### YOUR OBJECTIVE
Pictures left aside, return the lines below exactly, from the one with "Share the post via Chia sẻ" to the end, including both ends.

[Pixel coordinate grounding data]
※ ※ ※
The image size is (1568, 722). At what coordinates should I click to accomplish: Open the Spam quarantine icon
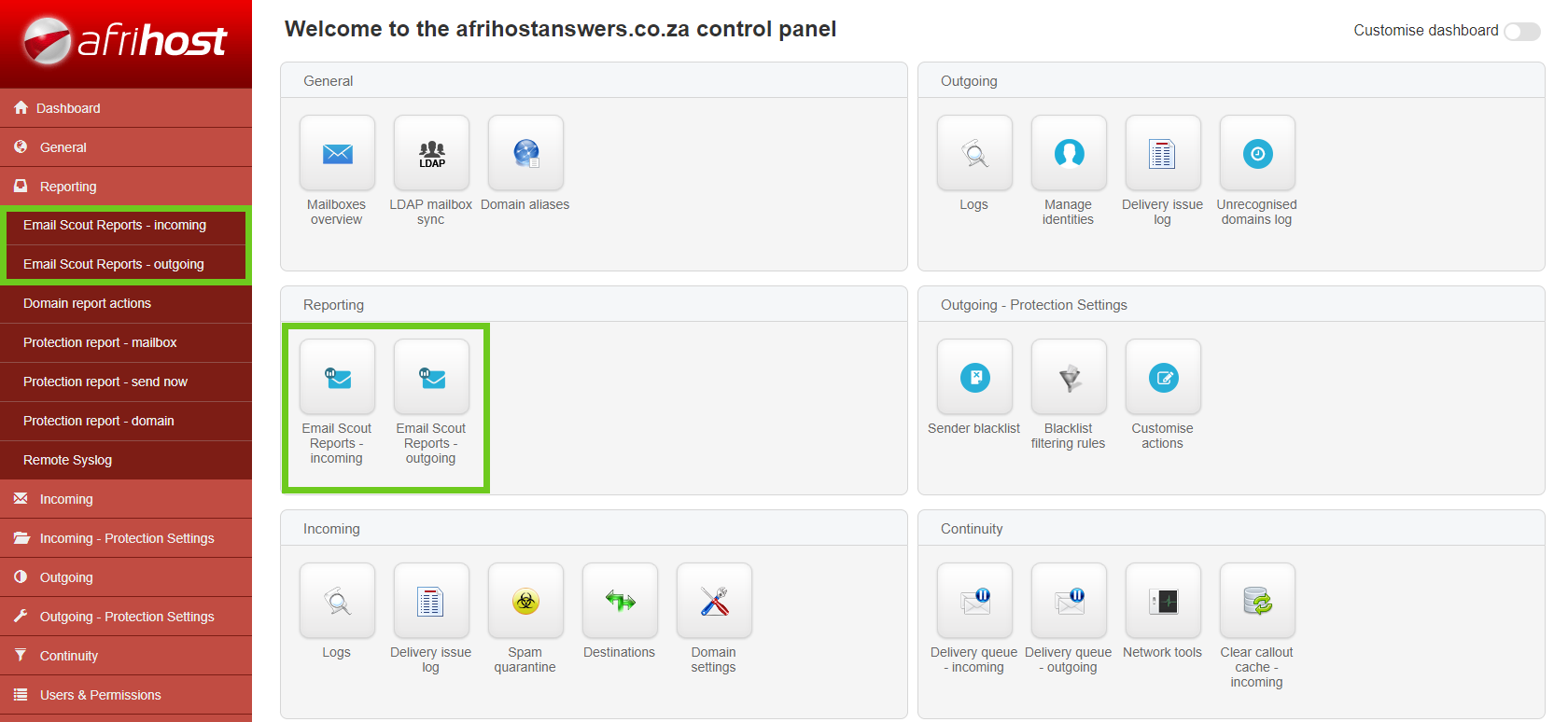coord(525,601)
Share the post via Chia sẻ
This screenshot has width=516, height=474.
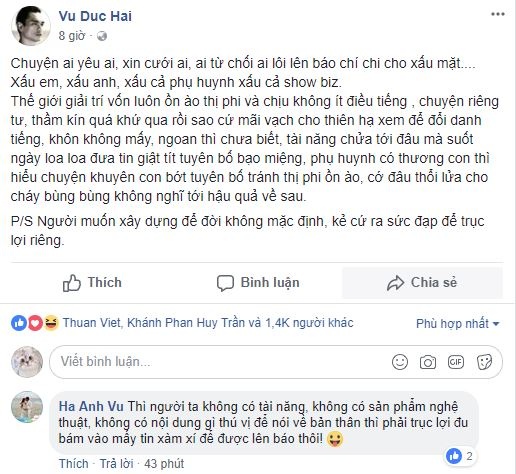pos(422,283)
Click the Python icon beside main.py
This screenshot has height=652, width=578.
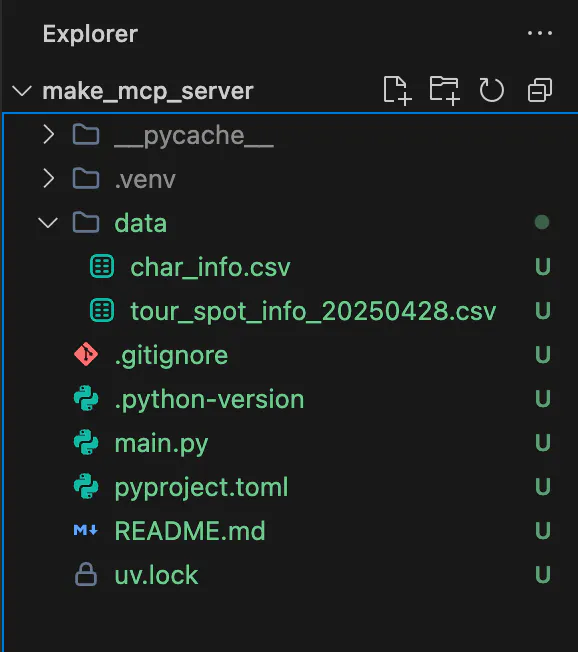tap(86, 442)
※ ※ ※
### FINISHED TASK
Share the post via Chia sẻ
This screenshot has width=516, height=474.
pos(422,283)
Click the Python icon beside main.py
This screenshot has height=652, width=578.
tap(86, 442)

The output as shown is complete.